_How to complete this task_:
Only lines containing the string "моделей" belong in the answer; find them in the records and copy them.

[Stored dataset items]
= Beginning of Section =

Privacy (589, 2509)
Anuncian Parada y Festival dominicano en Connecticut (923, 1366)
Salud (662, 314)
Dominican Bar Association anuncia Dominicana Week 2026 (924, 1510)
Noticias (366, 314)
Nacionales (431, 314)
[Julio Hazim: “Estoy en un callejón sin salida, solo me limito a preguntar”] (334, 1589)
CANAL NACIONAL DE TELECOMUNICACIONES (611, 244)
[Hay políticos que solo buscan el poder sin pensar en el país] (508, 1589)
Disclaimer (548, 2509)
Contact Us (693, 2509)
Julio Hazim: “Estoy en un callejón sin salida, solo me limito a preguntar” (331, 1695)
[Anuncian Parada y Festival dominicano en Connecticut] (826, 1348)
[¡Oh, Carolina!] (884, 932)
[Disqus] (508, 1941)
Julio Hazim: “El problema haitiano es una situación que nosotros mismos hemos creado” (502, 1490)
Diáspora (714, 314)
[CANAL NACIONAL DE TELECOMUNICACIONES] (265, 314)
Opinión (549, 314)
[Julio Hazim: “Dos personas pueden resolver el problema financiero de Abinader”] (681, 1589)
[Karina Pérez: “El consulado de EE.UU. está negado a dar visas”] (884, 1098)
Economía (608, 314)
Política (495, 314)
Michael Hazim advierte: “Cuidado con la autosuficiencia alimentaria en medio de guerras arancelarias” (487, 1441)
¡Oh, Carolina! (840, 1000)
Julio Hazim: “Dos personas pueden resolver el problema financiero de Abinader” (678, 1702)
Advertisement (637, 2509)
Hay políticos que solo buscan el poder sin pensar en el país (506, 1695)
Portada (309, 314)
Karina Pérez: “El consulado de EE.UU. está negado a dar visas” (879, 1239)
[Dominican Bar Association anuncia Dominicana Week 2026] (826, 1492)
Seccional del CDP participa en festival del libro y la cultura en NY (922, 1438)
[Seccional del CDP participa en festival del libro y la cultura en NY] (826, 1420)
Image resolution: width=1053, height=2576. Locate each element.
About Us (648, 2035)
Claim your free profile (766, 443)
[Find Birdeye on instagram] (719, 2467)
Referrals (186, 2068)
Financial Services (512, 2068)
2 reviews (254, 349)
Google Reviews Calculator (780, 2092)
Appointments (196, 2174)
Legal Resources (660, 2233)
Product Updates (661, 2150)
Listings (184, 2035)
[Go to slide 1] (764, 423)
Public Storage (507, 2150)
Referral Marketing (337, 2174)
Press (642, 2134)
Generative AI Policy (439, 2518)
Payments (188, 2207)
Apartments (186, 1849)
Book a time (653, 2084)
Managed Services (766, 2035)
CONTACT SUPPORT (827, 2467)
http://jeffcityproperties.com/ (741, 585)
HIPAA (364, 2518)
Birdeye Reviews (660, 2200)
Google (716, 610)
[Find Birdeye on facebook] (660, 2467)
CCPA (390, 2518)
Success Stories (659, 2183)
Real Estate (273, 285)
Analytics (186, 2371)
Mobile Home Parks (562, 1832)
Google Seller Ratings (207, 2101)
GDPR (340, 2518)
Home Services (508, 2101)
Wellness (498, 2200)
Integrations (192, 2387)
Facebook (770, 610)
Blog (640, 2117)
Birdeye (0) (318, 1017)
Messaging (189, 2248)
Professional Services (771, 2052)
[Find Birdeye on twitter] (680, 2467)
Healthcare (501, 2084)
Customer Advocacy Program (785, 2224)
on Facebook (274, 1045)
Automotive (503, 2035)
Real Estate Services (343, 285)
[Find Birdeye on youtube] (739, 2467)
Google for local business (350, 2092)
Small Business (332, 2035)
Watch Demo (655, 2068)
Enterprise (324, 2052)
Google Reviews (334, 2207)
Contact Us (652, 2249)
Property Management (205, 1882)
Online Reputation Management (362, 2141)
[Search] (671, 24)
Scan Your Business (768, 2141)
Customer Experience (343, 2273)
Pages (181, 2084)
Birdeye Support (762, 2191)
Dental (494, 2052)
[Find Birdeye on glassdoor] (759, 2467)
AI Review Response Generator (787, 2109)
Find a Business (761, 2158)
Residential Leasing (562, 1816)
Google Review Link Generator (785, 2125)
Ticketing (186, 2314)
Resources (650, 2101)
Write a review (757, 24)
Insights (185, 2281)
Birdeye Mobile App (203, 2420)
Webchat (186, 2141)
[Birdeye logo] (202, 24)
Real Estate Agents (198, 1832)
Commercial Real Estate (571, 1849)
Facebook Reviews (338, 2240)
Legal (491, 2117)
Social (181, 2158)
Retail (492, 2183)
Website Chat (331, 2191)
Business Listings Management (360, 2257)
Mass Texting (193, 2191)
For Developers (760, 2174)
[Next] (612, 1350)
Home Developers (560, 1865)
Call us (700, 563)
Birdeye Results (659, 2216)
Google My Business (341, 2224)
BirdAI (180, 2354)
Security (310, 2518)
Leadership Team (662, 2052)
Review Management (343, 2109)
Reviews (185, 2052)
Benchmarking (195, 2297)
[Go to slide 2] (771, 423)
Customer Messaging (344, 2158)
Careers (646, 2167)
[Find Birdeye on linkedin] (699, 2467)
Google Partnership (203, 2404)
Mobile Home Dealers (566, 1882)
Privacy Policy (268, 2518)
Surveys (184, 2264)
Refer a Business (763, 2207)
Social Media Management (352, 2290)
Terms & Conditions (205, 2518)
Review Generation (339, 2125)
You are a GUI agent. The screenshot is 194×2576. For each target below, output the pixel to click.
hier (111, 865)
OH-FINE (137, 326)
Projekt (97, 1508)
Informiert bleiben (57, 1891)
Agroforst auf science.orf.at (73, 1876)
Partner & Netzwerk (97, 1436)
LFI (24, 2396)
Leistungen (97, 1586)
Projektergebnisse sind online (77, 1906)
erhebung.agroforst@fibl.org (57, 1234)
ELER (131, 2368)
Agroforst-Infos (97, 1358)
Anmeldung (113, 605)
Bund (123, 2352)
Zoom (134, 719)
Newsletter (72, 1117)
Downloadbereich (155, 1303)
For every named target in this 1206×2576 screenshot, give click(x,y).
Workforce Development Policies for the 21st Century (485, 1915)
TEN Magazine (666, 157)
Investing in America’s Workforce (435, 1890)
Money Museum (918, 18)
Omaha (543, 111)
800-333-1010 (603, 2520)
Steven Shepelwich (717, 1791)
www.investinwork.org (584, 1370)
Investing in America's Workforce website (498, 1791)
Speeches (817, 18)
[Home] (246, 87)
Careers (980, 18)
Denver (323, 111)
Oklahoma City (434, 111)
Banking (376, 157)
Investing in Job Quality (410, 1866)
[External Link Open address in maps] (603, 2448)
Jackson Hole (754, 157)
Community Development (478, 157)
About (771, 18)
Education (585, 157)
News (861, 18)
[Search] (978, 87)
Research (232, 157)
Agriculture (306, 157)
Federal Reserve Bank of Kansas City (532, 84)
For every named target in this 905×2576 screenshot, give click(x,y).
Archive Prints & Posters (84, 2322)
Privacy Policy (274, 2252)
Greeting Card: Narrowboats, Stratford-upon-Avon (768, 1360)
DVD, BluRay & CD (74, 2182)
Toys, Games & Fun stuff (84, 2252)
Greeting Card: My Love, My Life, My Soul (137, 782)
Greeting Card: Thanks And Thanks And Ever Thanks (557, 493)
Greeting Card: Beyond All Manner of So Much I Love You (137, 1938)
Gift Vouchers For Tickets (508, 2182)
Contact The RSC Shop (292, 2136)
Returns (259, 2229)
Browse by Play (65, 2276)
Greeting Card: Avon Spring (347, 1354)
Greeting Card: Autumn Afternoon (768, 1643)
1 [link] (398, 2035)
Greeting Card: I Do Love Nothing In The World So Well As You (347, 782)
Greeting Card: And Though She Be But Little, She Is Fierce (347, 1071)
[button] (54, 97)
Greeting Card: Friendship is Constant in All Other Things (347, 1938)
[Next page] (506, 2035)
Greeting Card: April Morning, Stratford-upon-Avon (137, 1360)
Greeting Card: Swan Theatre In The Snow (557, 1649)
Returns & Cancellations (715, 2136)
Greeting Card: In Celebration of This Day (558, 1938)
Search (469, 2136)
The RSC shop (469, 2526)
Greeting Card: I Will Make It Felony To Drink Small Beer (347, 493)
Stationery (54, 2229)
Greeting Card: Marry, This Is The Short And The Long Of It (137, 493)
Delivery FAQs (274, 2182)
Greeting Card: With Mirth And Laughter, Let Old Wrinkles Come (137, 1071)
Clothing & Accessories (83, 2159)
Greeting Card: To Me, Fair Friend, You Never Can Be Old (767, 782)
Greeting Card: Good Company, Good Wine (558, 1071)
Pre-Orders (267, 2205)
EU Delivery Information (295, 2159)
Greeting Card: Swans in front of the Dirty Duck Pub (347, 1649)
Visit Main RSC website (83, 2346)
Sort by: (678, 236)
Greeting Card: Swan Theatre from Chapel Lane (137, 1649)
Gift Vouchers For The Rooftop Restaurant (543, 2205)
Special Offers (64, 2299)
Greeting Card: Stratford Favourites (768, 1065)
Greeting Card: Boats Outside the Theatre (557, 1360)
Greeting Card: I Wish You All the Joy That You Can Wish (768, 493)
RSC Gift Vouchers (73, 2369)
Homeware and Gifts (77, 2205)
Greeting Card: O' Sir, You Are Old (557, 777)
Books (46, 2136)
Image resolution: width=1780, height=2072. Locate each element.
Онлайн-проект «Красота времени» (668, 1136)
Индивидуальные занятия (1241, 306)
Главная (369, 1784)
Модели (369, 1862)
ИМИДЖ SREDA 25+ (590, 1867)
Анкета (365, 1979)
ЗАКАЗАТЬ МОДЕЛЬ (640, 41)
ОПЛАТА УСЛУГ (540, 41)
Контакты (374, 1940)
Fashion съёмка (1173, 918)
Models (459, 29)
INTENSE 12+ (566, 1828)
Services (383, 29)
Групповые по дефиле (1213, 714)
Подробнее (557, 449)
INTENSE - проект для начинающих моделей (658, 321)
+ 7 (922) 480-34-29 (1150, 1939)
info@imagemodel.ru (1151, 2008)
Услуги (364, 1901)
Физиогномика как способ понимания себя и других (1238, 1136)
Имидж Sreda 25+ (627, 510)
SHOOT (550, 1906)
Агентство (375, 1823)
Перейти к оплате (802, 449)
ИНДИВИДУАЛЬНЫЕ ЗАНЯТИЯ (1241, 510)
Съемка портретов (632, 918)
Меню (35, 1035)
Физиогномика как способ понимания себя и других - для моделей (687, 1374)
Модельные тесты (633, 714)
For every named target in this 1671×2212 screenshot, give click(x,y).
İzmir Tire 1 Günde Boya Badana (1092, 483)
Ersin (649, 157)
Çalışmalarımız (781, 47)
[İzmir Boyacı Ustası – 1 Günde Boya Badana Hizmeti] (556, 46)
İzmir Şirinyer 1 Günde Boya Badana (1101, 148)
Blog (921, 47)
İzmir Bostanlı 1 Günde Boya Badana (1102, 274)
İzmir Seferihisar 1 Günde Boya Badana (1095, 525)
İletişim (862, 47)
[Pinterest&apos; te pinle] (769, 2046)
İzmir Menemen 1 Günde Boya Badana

= End of Section =

_Expected output_:
INTENSE - проект для начинающих моделей (658, 321)
Физиогномика как способ понимания себя и других - для моделей (687, 1374)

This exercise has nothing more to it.